The rest is history and is memorialized in the two graphs below. In a word, Greenspan and his successors massively exported the inflationary impact of their policies, especially before the 2008 financial crisis.
On the one hand, they expanded domestic credit like never before, causing US credit market debt outstanding to rise from $11 trillion when Greenspan took office to $52 trillion when Bernanke falsely told panicked Congressmen in September 2008 that we were on the cusp of Great Depression 2.0.
Folks, that’s a 5X increase in barely two decades or a credit growth rate of nearly 10% annually.
Yet unlike the 1970s, there was no inflationary blow-off because the massive domestic spending fueled by the Fed’s printing press was absorbed by China and its EM supply base. Indeed, since the 1980s the US has run cumulative current account deficits of nearly $8 trillion- consumption which was supplied from outside the four walls of the US economy and therefore did not fuel domestic inflationary pressures.
But, no, this wasn’t a case of Adam Smith’s division of labor and miracle of free trade. Nor was it a financial free lunch. Instead, this was classic vendor finance- but on an epic scale.
China, the Persian Gulf oil producers and the rest of the EM loaned us the money by running their own printing presses and buying up dollars to suppress their exchange rates and protect their mercantilist trade model. This allowed the US household sector in particular to bury itself in debt before the normal, historic mechanism of soaring interest rates could choke off the borrowing binge.
Effectively, the Greenspan-Bernanke era of massive financial repression caused the subtle and flexible tool of credit price rationing to be displaced by a blunt instrument. Namely, balance sheet saturation or “peak debt”. After 2008, households stopped borrowing because they had exhausted their capacity to carry any more debt relative to income. As shown below, household leverage ratios have actually begun to climb down from the nosebleed section of history where they had been carried in the final wave of the credit boom before the 2008 crisis.

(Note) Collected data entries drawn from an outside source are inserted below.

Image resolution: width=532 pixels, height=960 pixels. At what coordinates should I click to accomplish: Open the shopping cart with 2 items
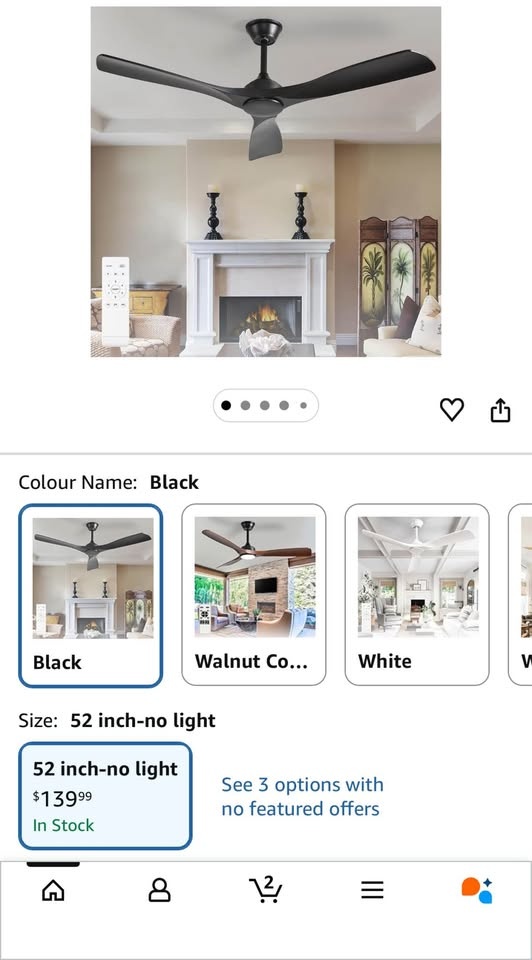[266, 890]
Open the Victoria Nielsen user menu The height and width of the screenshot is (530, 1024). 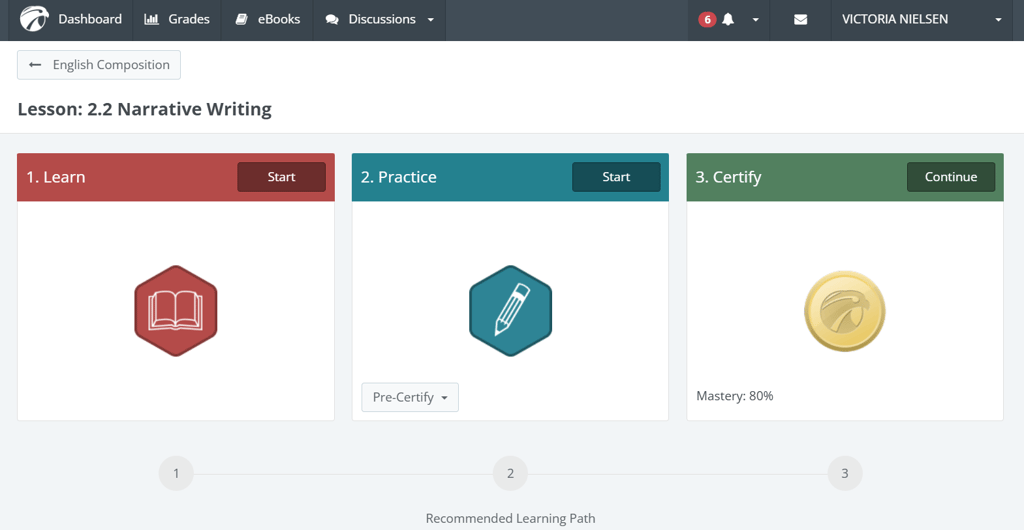click(920, 20)
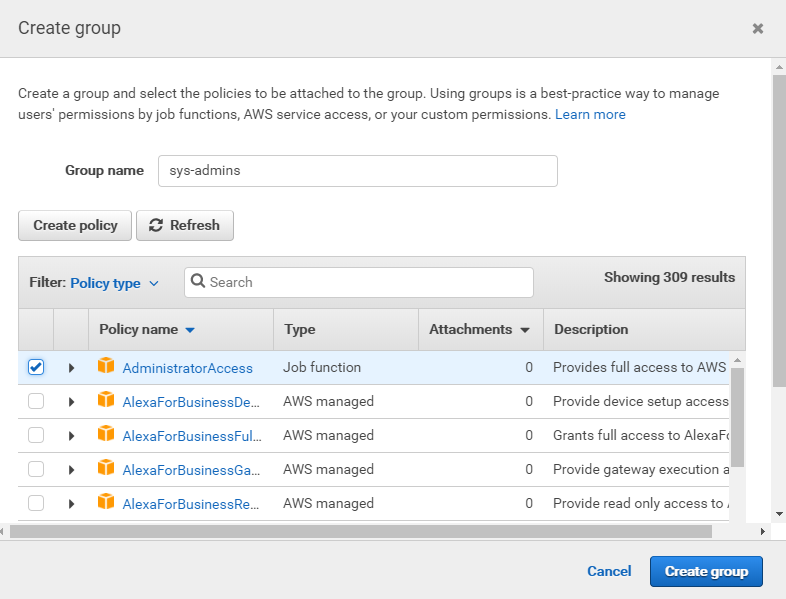
Task: Open the Learn more link
Action: click(x=590, y=114)
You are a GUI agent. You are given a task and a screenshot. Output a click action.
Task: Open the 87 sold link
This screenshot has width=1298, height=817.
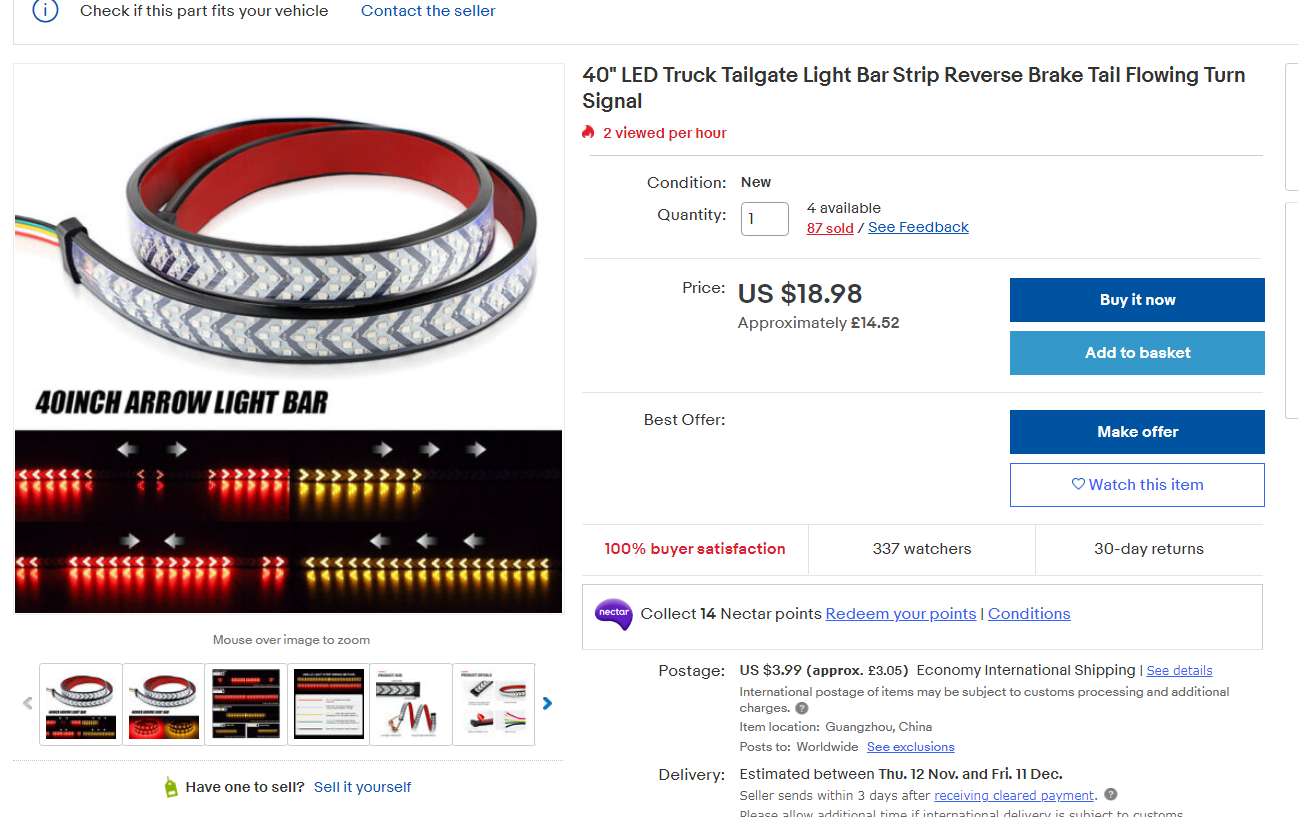830,227
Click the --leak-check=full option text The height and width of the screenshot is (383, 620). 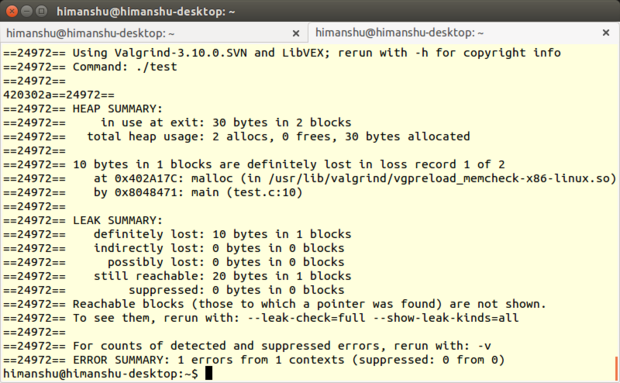pyautogui.click(x=306, y=318)
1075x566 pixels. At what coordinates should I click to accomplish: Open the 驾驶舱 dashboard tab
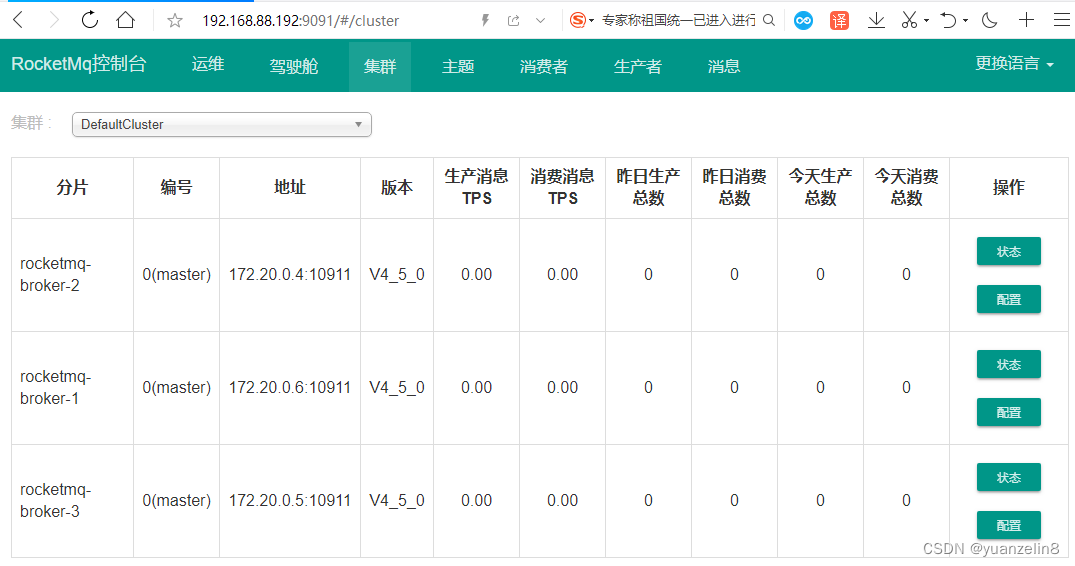tap(294, 66)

Household Leverage Ratio – Click to enlarge
On the business side, the data trends are slightly different, but the impact is the same. Both gross and net business debt have continued to rise since 2007, but the proceeds have been almost entirely recycled into financial engineering- including more than $2 trillion of stock buybacks and many trillions more of basically pointless M&A deals.
This diversion of the $2 trillion gain in business debt outstanding since 2007 to financial engineering is owing to the near zero after-tax cost of corporate debt. The latter has caused the enslavement of the C-suite to the instant gratification of rising share prices and stock options value in the Fed’s Wall Street casino.
The bottom line is therefore straight forward. The credit channel of monetary policy transmission is now broken and done. The impact of ZIRP and QE never leaves the canyons of Wall Street- meaning that it functions to inflate financial assets rather than main street wage and prices as it did during the era of inflation in one country.
But that makes for both a considerable irony and an incendiary danger. Today’s clueless Keynesian central bankers essentially believe that they can keep the pedal-to-the-metal until a 1970’s style inflationary spiral arises. But none is coming because the worldwide central bank money printing spree of the last two decades has generated massive excessive capacity and malinvestment all around the planet. What is coming, therefore, is not their father’s inflationary spiral, but an unprecedented and epochal global deflation.
So the central banks just keep printing, thereby inflating the asset bubbles world-wide. What ultimately stops today’s new style central bank credit cycle, therefore, is bursting financial bubbles.
That has already happened twice this century. A third proof of the case looks to be just around the corner.